EXERCISE DETAILS: Repeat the data word for word from the line containing "You are a computer-use" through the line containing "point(529,566)", including both of those lines. Leave out the pictures.

RECORDS PROVIDED:
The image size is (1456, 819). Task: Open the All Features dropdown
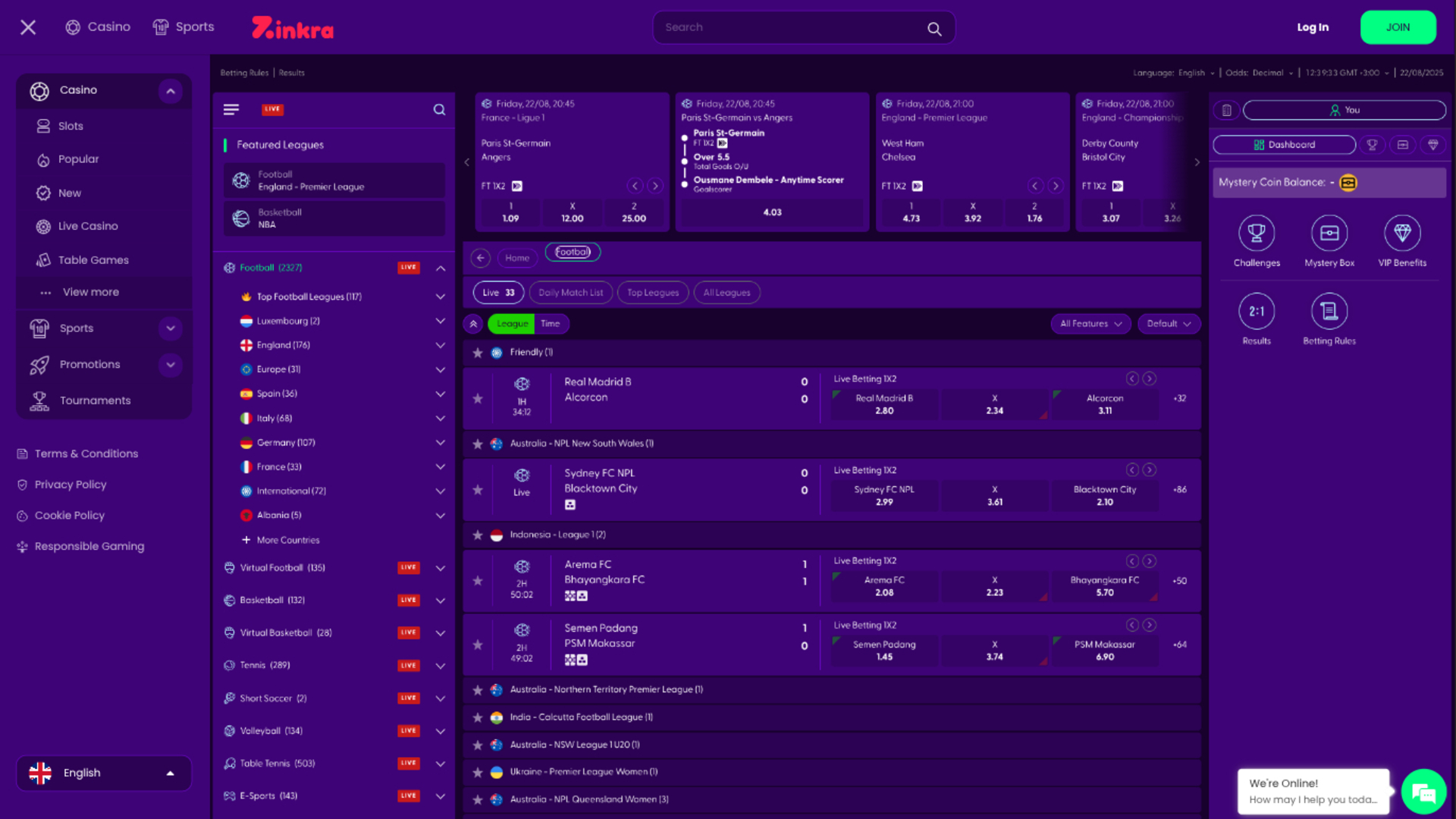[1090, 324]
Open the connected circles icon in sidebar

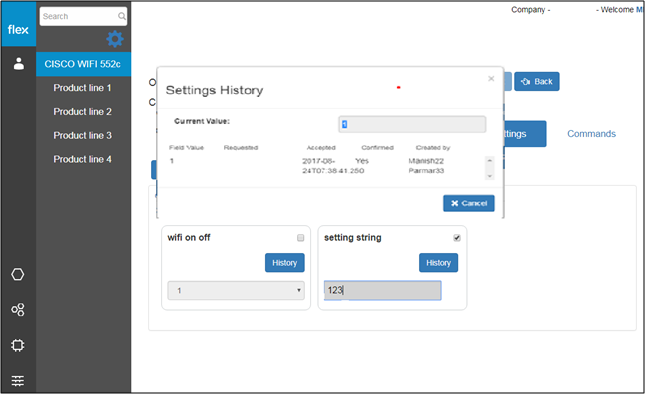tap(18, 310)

==

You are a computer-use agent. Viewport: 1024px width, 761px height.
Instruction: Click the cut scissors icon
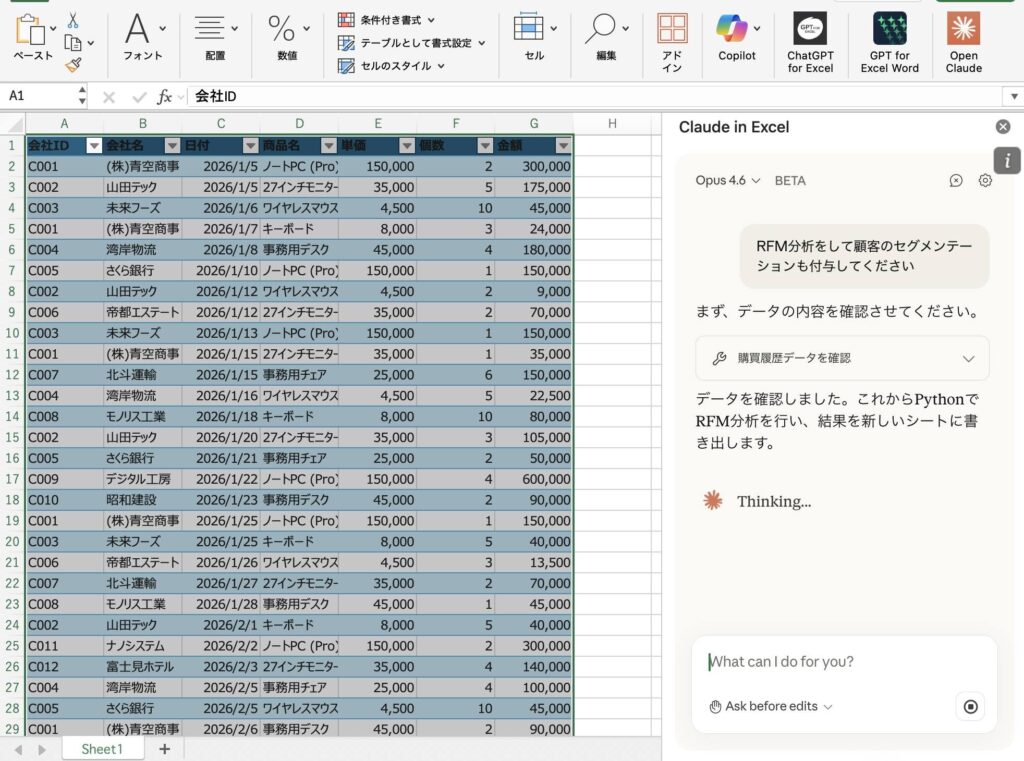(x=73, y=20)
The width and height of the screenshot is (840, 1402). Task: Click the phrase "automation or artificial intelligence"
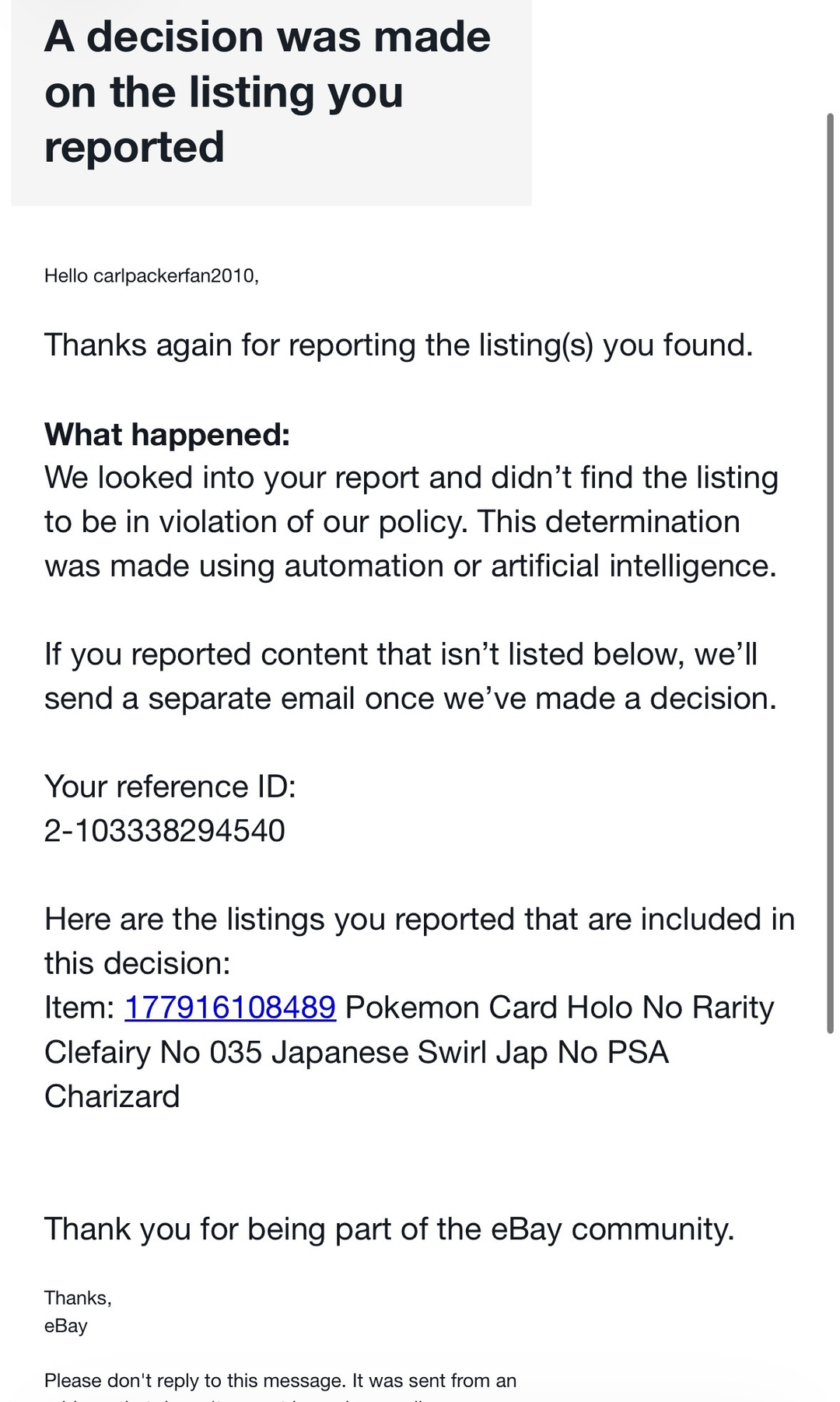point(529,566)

...

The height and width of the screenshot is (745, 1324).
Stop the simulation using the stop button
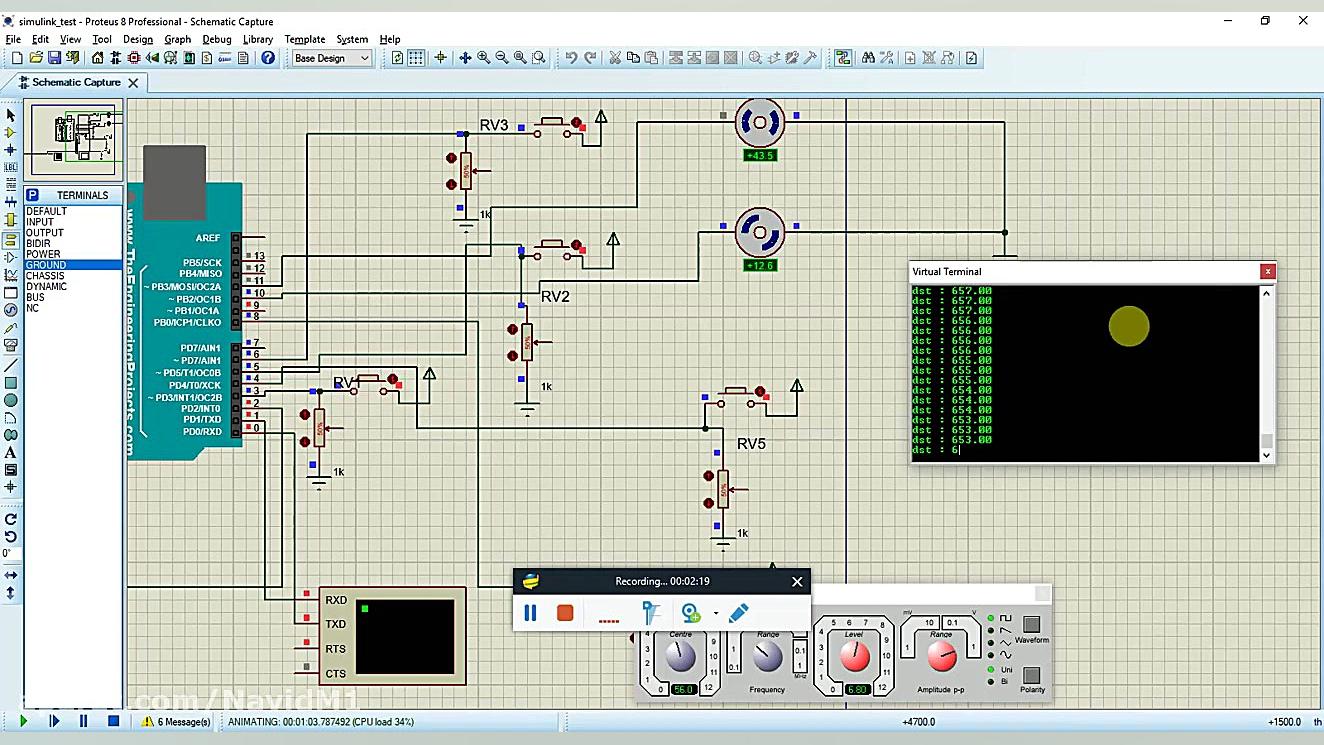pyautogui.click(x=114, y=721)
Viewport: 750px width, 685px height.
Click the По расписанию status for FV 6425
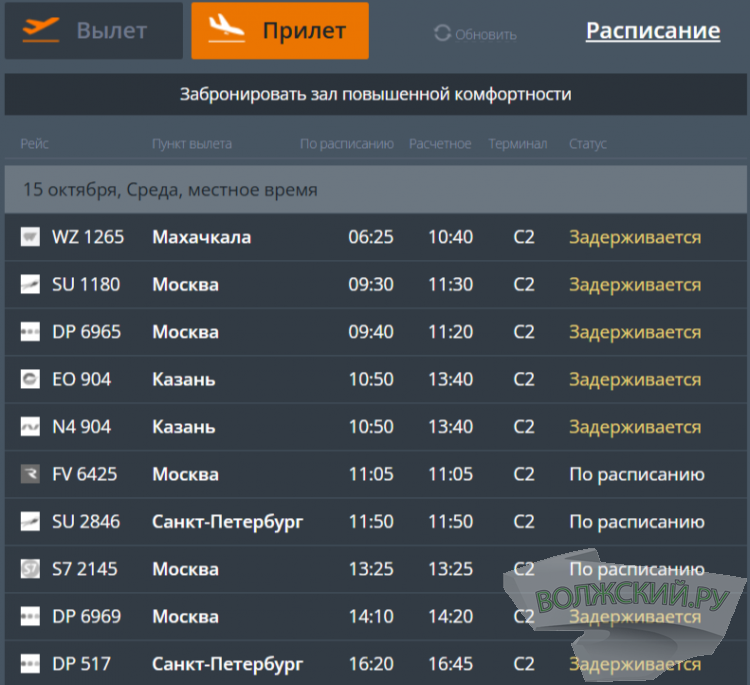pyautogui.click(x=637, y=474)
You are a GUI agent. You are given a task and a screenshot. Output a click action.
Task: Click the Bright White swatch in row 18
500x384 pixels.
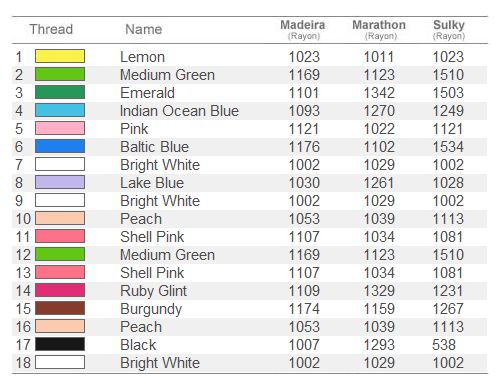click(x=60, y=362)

FINISHED ANSWER:
You are a computer-use agent. Viewport: 1024px width, 761px height.
Instruction: Click the cut scissors icon
(x=73, y=20)
The width and height of the screenshot is (840, 1402). Task: Click the phrase "automation or artificial intelligence"
point(529,566)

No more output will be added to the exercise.